▼
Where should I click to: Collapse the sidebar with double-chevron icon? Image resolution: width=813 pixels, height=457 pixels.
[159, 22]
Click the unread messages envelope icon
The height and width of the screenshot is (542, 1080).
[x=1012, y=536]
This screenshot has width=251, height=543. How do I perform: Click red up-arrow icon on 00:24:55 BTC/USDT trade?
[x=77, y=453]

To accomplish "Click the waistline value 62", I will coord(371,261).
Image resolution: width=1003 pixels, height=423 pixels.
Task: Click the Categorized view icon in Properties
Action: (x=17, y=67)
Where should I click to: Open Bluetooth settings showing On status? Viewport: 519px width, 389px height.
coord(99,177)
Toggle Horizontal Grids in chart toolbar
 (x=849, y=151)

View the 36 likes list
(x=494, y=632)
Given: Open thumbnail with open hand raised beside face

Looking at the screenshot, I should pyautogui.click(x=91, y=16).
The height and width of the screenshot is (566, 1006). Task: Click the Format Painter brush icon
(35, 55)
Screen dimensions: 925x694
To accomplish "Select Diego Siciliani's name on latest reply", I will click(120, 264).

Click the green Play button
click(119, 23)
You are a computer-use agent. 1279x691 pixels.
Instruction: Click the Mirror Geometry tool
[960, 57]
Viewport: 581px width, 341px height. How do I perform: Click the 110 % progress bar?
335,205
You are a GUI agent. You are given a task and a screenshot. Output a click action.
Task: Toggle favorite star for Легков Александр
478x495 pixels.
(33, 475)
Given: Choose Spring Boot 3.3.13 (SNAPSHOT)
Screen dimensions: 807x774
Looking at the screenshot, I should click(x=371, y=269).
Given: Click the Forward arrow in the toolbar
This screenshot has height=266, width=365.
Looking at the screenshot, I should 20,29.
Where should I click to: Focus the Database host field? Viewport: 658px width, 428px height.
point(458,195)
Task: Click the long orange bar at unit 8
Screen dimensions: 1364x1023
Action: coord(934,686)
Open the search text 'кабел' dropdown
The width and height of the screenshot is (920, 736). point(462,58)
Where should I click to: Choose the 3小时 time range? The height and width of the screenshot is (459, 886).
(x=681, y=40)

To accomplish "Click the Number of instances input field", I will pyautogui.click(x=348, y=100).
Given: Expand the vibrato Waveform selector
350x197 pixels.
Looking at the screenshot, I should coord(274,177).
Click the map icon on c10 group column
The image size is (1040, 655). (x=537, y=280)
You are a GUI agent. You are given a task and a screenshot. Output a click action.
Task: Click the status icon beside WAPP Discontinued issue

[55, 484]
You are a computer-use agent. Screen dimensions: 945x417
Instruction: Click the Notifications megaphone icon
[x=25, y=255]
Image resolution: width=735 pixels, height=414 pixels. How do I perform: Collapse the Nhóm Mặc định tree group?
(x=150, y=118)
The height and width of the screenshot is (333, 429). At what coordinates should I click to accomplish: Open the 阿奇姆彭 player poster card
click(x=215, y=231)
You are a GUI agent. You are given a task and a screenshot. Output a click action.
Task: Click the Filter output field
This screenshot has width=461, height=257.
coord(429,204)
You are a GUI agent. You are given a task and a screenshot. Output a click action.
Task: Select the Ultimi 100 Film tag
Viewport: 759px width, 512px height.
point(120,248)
▲
--- THE REQUEST ---
Swap every "GUI agent" in the rows above for "UI agent", and write the rows out again with nothing else changed.

--- FINAL ANSWER ---
Where should I click to: Collapse the sidebar with double-chevron icon? Image resolution: width=813 pixels, height=457 pixels.
[159, 22]
Click the unread messages envelope icon
The height and width of the screenshot is (542, 1080).
[x=1012, y=536]
This screenshot has width=251, height=543. How do I perform: Click red up-arrow icon on 00:24:55 BTC/USDT trade?
[x=77, y=453]

To accomplish "Click the waistline value 62", I will coord(371,261).
Image resolution: width=1003 pixels, height=423 pixels.
Task: Click the Categorized view icon in Properties
Action: (x=17, y=67)
Where should I click to: Open Bluetooth settings showing On status? Viewport: 519px width, 389px height.
coord(99,177)
Toggle Horizontal Grids in chart toolbar
 (x=849, y=151)

View the 36 likes list
(x=494, y=632)
Given: Open thumbnail with open hand raised beside face

Looking at the screenshot, I should pyautogui.click(x=91, y=16).
The height and width of the screenshot is (566, 1006). Task: Click the Format Painter brush icon
(35, 55)
Screen dimensions: 925x694
To accomplish "Select Diego Siciliani's name on latest reply", I will click(120, 264).

Click the green Play button
click(119, 23)
You are a computer-use agent. 1279x691 pixels.
Instruction: Click the Mirror Geometry tool
[960, 57]
Viewport: 581px width, 341px height. How do I perform: Click the 110 % progress bar?
335,205
You are a UI agent. You are given a task and a screenshot. Output a click action.
Task: Toggle favorite star for Легков Александр
478x495 pixels.
(33, 475)
Given: Choose Spring Boot 3.3.13 (SNAPSHOT)
Screen dimensions: 807x774
Looking at the screenshot, I should click(x=371, y=269).
Given: Click the Forward arrow in the toolbar
This screenshot has height=266, width=365.
Looking at the screenshot, I should 20,29.
Where should I click to: Focus the Database host field? Viewport: 658px width, 428px height.
point(458,195)
Task: Click the long orange bar at unit 8
Screen dimensions: 1364x1023
Action: coord(934,686)
Open the search text 'кабел' dropdown
The width and height of the screenshot is (920, 736). point(462,58)
Where should I click to: Choose the 3小时 time range? The height and width of the screenshot is (459, 886).
(x=681, y=40)

To accomplish "Click the Number of instances input field", I will pyautogui.click(x=348, y=100).
Given: Expand the vibrato Waveform selector
350x197 pixels.
Looking at the screenshot, I should coord(274,177).
Click the map icon on c10 group column
The image size is (1040, 655). (x=537, y=280)
You are a UI agent. You are given a task and a screenshot. Output a click action.
Task: Click the status icon beside WAPP Discontinued issue

[55, 484]
You are a computer-use agent. Screen dimensions: 945x417
Instruction: Click the Notifications megaphone icon
[x=25, y=255]
Image resolution: width=735 pixels, height=414 pixels. How do I perform: Collapse the Nhóm Mặc định tree group?
(x=150, y=118)
The height and width of the screenshot is (333, 429). At what coordinates should I click to accomplish: Open the 阿奇姆彭 player poster card
click(x=215, y=231)
You are a UI agent. You are given a task and a screenshot. Output a click action.
Task: Click the Filter output field
This screenshot has width=461, height=257.
coord(429,204)
You are a UI agent. You are given a task and a screenshot. Output a click action.
Task: Select the Ultimi 100 Film tag
Viewport: 759px width, 512px height.
point(120,248)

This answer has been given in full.